Awesome!
That word is used way too much these days, but it accurately describes the Who's 1971 studio album. Who's Next is a fragment of a much more ambitious project that Who guitarist Pete Townshend envisioned as a successor to their rock opera Tommy. Ironically, the majesty and power of Who's Next are greater than the Who could have anticipated; as far as I am concerned, this is the greatest rock album of all time not recorded by the Beatles.
Who's Next is the by-product of Lifehouse, a proposed rock opera about a polluted world in which music is banned and people survive in hermetically sealed environments controlled by the government. Most of the songs that made it onto Who's Next follow the themes of a denatured, destabilized civilization that bring to life all of the complexities of modernity - poverty, revolution, self-fulfillment - via music that is powerful, introspective, and innovative.
Who's Next explodes out of the gate with "Baba O'Riley," with its hypnotic synthesizer backdrop and and a driving performance from the band propelling the tale of a farmer and his family on a life-and-death exodus to the city. The most notable quality is frontman Roger Daltrey's voice, now a full-throated roar that duels with Townshend's thunderous guitar; throughout the record, Daltrey's voice is as clear as it is ferocious, demonstrating a sense of control and power previously associated exclusively with another Roger - Family's Roger Chapman. As on most of the album's songs, through, drummer Keith Moon leads the way with his major assaults. Moon's beat provides the heavy rock underpinnings of the entire record, even on beautifully intense power ballads as the apocalyptic "Bargain" (again, with a commanding vocal from Daltrey) and the forlorn "Song Is Over," in which Townshend displays a tender humanity beneath the brutal surface of the music. He even makes an acoustic guitar sound menacing on the former song, and keyboard session man Nicky Hopkins brings out the depth of the latter song.
Townshend's biggest innovation on Who's Next, though, is his use of electronic sounds with subtlety. On "Going Mobile," a cheeky, free-wheeling salute to highway travel, Townshend backs his lackadaisical lead vocal with a wobbly guitar sound channeled through a synthesizer as Moon happily follows along with his heavy drumming pattern and cymbal clashes. The wasted landscape suggested by the theme of human disregard for the planet makes it seem almost ironic. Even more tongue-in-cheek is bassist John Entwistle's contribution to Who's Next, "My Wife." A song not intended for Lifehouse, "My Wife" tells a humorous tale of a man escaping his wife's rage based on suspicions of infidelity when he in fact spent a night in a drunk tank. Backed by his own fluid bass playing (a quality that permeates throughout the album) and Townshend's churning guitar, Entwistle sings in a deadpan manner that highlights the absurdity of his song, especially when placed among Townshend's much more substantial ruminations. It shows, as much as Moon's drumming, how vital each member of the band was to its chemistry.

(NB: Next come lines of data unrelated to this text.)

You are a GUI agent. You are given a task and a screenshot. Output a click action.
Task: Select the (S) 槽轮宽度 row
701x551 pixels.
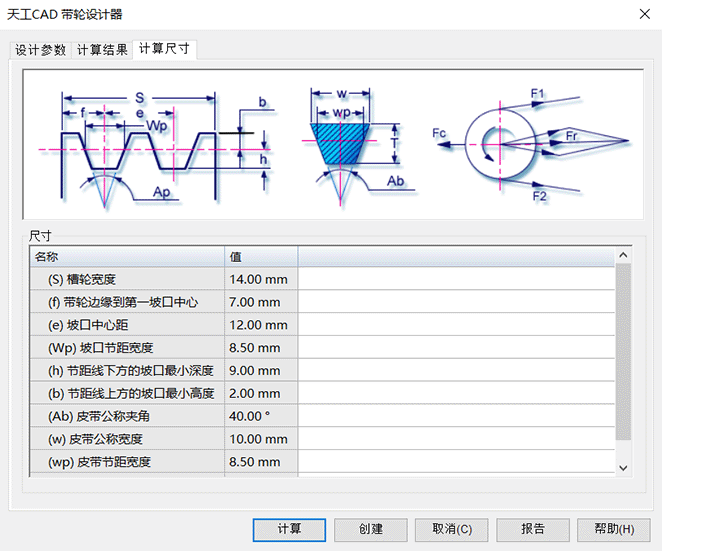[127, 279]
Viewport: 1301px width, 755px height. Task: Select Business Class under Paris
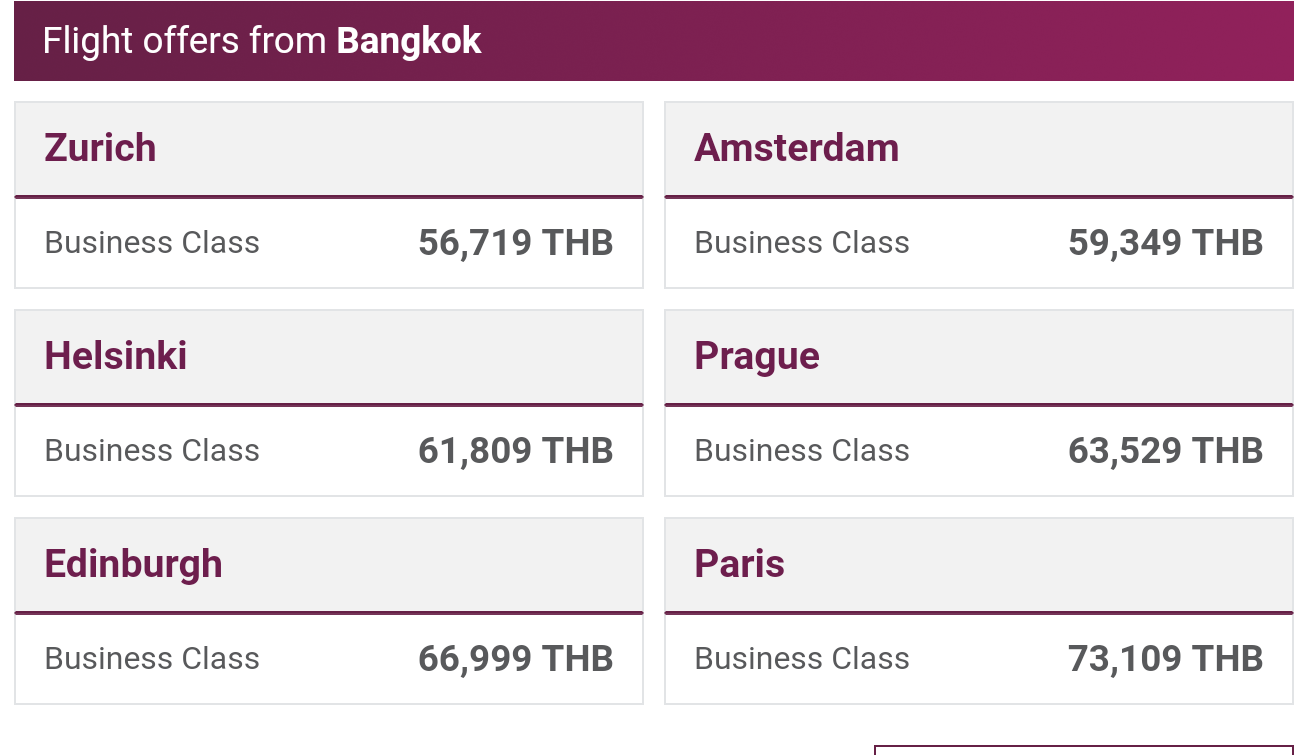coord(802,659)
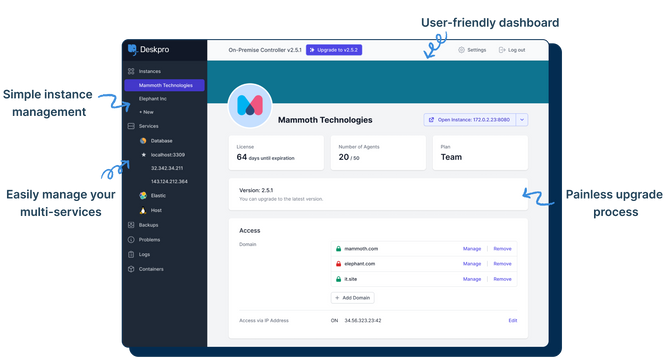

The Who save their best for last here with two astonishing songs. There's the raw, brutal honesty of "Behind Blue Eyes," a tale of self-loathing that switches from a brittle acoustic arrangement to a heavy electric one and back with agility. But "Won't Get Fooled Again," a dismissal of revolutionary war as a solution to anything, is the masterpiece within a masterpiece, its pointed vocals, heavy guitars and piercing, thunderous bass and drums as punishing as an urban war zone and its pulsating synthesizer illustrating the mass confusion of a movement. The transcendent scream from Daltrey and a final power chord from Townshend bring everything crashing down - "Meet the new boss, same the old boss." The Who were an entirely different band entering the seventies, going from a Mod band full of youthful curiosity to a jaded pre-punk ensemble expressing the disillusionment of the generation Townshend was continuing to talk about.
The magic bus ride was over.
(This is my last Sunday record review for awhile; I will start writing record reviews again some time in the new year.)